Одиссей выскочил наружу. Парис действительно сидел на скале над пещерой с круглыми от ужаса глазами и слушал гневные проклятия бегавшего вокруг костра Аякса.

— Он что, туда на крыльях взлетел? — ошарашенно спросил Одиссей.

Греки недоуменно развели руками.

— Мы в этот момент отвернулись, — виновато объяснил Гектор, — а он — фить, и уже наверху.

— Тартар вас всех побери! — Царь Итаки потряс кулаками. — На минуту вас ведь только оставил, сами теперь его оттуда снимайте.

И, сплюнув в сторону, Одиссей демонстративно вернулся в пещеру…

Что-то ему все это время не давало покоя.
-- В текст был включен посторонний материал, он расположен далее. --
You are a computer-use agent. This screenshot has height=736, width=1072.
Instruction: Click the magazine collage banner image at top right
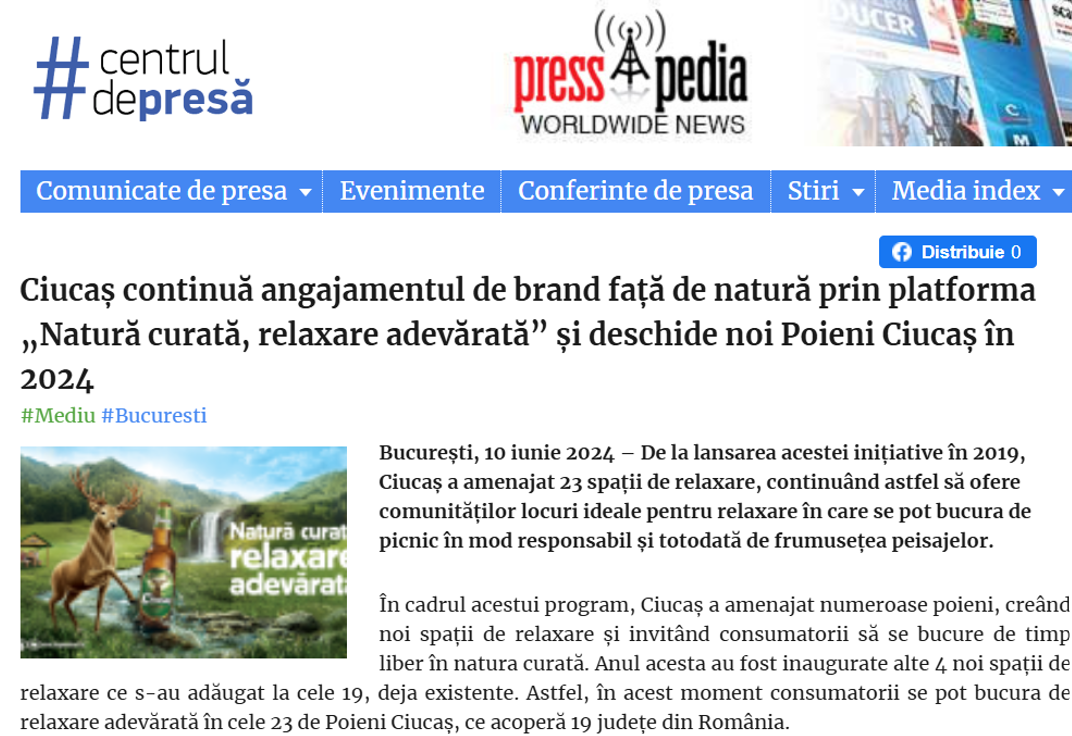coord(944,73)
Что-то он в этой пещере увидел. Увидел мельком нечто очень важное, отложившееся на краю сознания.

— Так… — Одиссей остановился точно посередине пещеры, внимательно обведя ее взглядом.

Так и есть.

На колченогой тумбочке у кровати, рядом с бронзовым подфакельником стояла деревянная гравюра, изображавшая молодую улыбающуюся женщину невиданной красоты.

— Афина, нет, Афродита, — вслух произнес Одиссей, перебирая в памяти симпатичные мордашки и с каждой секундой все больше и больше понимая, что женщина на картине очень похожа на его покойную мать Антиклею.

“Но этого просто не может быть”, — спокойно подумал царь Итаки и поставил в этом неразрешимом вопросе жирную точку, решив, что сходство женщины на портрете с его матерью случайно. (Наивный человек! — Авт.)

А вот картина с изображением Лаэрта над ночным горшком великана никаких сомнений у Одиссея не вызвала, повергнув его в суеверный шок.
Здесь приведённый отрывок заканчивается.